» Задание 1
Ответьте по фрагменту текста:
(a) Как называется глава?
(b) Какая ночь названа во фрагменте кровавой?
(c) Что перечислено в последней фразе фрагмента после слов о надгосударственной правде?

» Фрагмент текста
::::

Глава 4. Подвиг
«Государственность отягощена первородным грехом; озарить её невозможно». — Вот в какую формулу, мне думается, мог бы он облечь субъективный опыт царствования, невольно пользуясь традиционными понятиями христианства.
Он сам, — и как монарх, и как нарушитель в кровавую ночь на 12 марта этических основ ради благополучия и себя самого, и своей державы, — он сам вдвойне стал носителем этого первородного греха аморальной государственности. Он чувствует себя ответственным и за тех, кто царствовал до него, и за тех, кому суждено царствовать в будущем. Может ли он эту ответственность оправдать, оставаясь на престоле? Но то облагораживание государства, какое вообще осуществимо практически, грозит расшатыванием всех скреп, революционным взрывом, крушением всего. К какому-либо иному просветлению нет объективных путей; да у отцеубийцы всё равно не было бы на то субъективного права.
Есть иная правда — надгосударственная. Единственная, в которой он незыблемо убеждён. Покаяние — любовь — духовное делание для человечества во имя Божие.

::::

» Задание 2
Перепишите записи дословно: всё от строки, содержащей «You are a computer-use agent. Viewport: 541px», до конца записей включительно. Изображения в ответ не включайте.

» Записи
::::

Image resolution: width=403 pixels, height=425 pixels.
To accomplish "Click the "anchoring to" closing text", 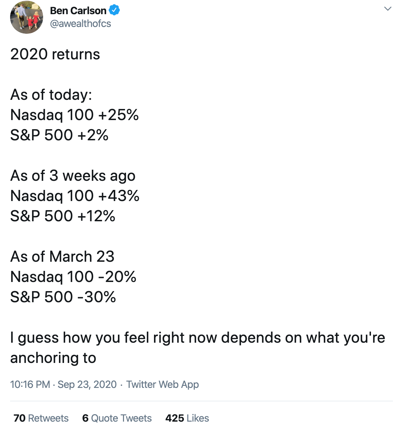I will coord(53,358).
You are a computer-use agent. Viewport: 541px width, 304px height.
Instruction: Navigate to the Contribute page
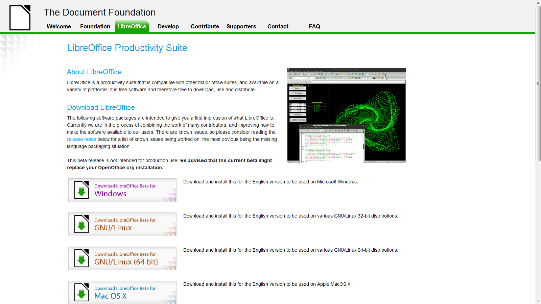(x=205, y=26)
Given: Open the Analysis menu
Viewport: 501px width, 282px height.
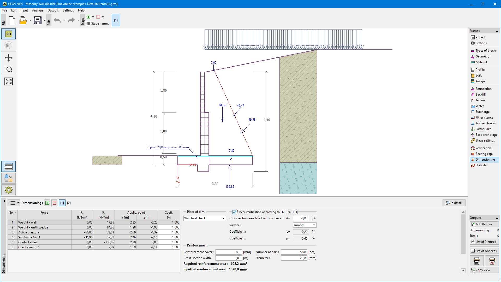Looking at the screenshot, I should [x=38, y=10].
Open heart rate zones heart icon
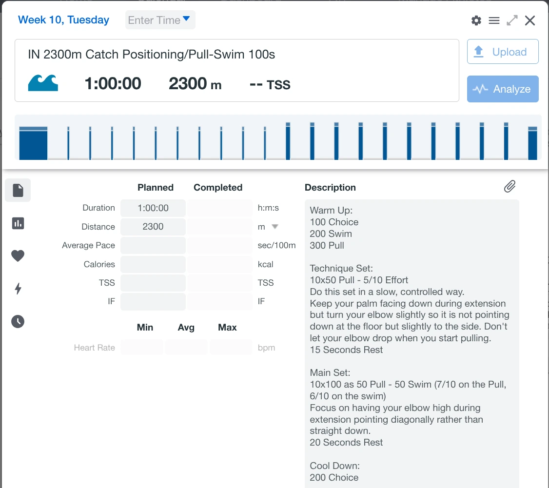This screenshot has height=488, width=549. [18, 256]
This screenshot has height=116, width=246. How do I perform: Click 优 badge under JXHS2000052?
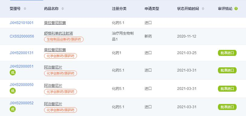tap(13, 109)
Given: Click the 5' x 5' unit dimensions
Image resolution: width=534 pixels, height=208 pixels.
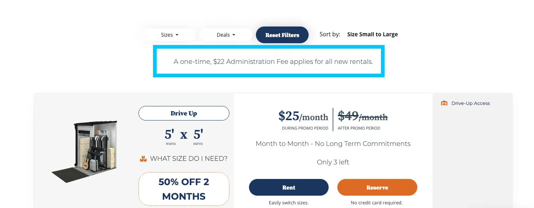Looking at the screenshot, I should coord(184,135).
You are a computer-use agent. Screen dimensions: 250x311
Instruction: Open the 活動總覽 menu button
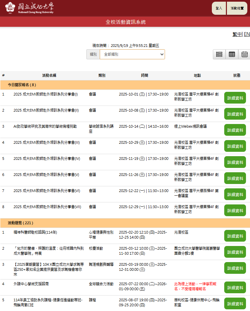(x=237, y=8)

::::

» Решение 1
(a) «Подвиг».
(b) Ночь на 12 марта.
(c) Покаяние, любовь и духовное делание для человечества во имя Божие.

» Решение 2
You are a computer-use agent. Viewport: 541px width, 304px height.
Instruction: Navigate to the Contribute page
(x=205, y=26)
Given: Open the Analysis menu
Viewport: 501px width, 282px height.
Looking at the screenshot, I should [x=38, y=10].
Open heart rate zones heart icon
This screenshot has height=488, width=549. [18, 256]
This screenshot has height=116, width=246. How do I perform: Click 优 badge under JXHS2000052?
tap(13, 109)
Given: Click the 5' x 5' unit dimensions
Image resolution: width=534 pixels, height=208 pixels.
Looking at the screenshot, I should coord(184,135).
You are a computer-use agent. Screen dimensions: 250x311
Instruction: Open the 活動總覽 menu button
(x=237, y=8)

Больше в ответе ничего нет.